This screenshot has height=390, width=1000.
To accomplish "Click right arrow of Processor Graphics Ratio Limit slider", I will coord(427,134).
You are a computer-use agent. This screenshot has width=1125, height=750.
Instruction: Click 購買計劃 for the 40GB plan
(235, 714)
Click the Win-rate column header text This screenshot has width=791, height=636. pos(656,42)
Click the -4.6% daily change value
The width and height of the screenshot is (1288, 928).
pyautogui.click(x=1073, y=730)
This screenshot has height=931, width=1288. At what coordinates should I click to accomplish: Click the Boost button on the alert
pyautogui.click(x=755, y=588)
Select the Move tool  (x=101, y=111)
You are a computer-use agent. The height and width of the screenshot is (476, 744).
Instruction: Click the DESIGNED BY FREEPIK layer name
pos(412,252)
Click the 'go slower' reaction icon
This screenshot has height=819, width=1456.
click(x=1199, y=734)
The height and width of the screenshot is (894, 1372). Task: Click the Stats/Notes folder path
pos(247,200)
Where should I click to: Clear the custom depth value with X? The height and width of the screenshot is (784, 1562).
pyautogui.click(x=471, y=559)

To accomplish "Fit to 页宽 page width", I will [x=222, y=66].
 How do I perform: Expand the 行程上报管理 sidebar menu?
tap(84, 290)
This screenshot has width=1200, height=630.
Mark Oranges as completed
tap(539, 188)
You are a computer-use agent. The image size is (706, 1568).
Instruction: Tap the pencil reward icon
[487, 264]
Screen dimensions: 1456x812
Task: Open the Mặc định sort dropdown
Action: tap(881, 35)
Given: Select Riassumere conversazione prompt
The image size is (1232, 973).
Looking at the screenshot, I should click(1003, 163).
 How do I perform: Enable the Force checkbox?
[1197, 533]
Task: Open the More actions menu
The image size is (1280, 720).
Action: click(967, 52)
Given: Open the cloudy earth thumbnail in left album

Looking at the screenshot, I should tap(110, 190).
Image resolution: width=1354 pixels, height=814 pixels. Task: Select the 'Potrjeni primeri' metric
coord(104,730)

====

## What to produce:
Rewrite all the items above with "computer-use agent" changed to "screen assistant" wherever it occurs, leaving everything else as it is.

## Full response:
This screenshot has height=390, width=1000.
To accomplish "Click right arrow of Processor Graphics Ratio Limit slider", I will coord(427,134).
You are a screen assistant. This screenshot has width=1125, height=750.
Instruction: Click 購買計劃 for the 40GB plan
(235, 714)
Click the Win-rate column header text This screenshot has width=791, height=636. pos(656,42)
Click the -4.6% daily change value
The width and height of the screenshot is (1288, 928).
pyautogui.click(x=1073, y=730)
This screenshot has height=931, width=1288. At what coordinates should I click to accomplish: Click the Boost button on the alert
pyautogui.click(x=755, y=588)
Select the Move tool  (x=101, y=111)
You are a screen assistant. The height and width of the screenshot is (476, 744).
Instruction: Click the DESIGNED BY FREEPIK layer name
pos(412,252)
Click the 'go slower' reaction icon
This screenshot has height=819, width=1456.
click(x=1199, y=734)
The height and width of the screenshot is (894, 1372). Task: Click the Stats/Notes folder path
pos(247,200)
Where should I click to: Clear the custom depth value with X? The height and width of the screenshot is (784, 1562).
pyautogui.click(x=471, y=559)

To accomplish "Fit to 页宽 page width", I will [x=222, y=66].
 How do I perform: Expand the 行程上报管理 sidebar menu?
tap(84, 290)
This screenshot has width=1200, height=630.
Mark Oranges as completed
tap(539, 188)
You are a screen assistant. The image size is (706, 1568).
Instruction: Tap the pencil reward icon
[487, 264]
Screen dimensions: 1456x812
Task: Open the Mặc định sort dropdown
Action: tap(881, 35)
Given: Select Riassumere conversazione prompt
The image size is (1232, 973).
Looking at the screenshot, I should click(1003, 163).
 How do I perform: Enable the Force checkbox?
[1197, 533]
Task: Open the More actions menu
The image size is (1280, 720).
Action: click(967, 52)
Given: Open the cloudy earth thumbnail in left album

Looking at the screenshot, I should tap(110, 190).
Image resolution: width=1354 pixels, height=814 pixels. Task: Select the 'Potrjeni primeri' metric
coord(104,730)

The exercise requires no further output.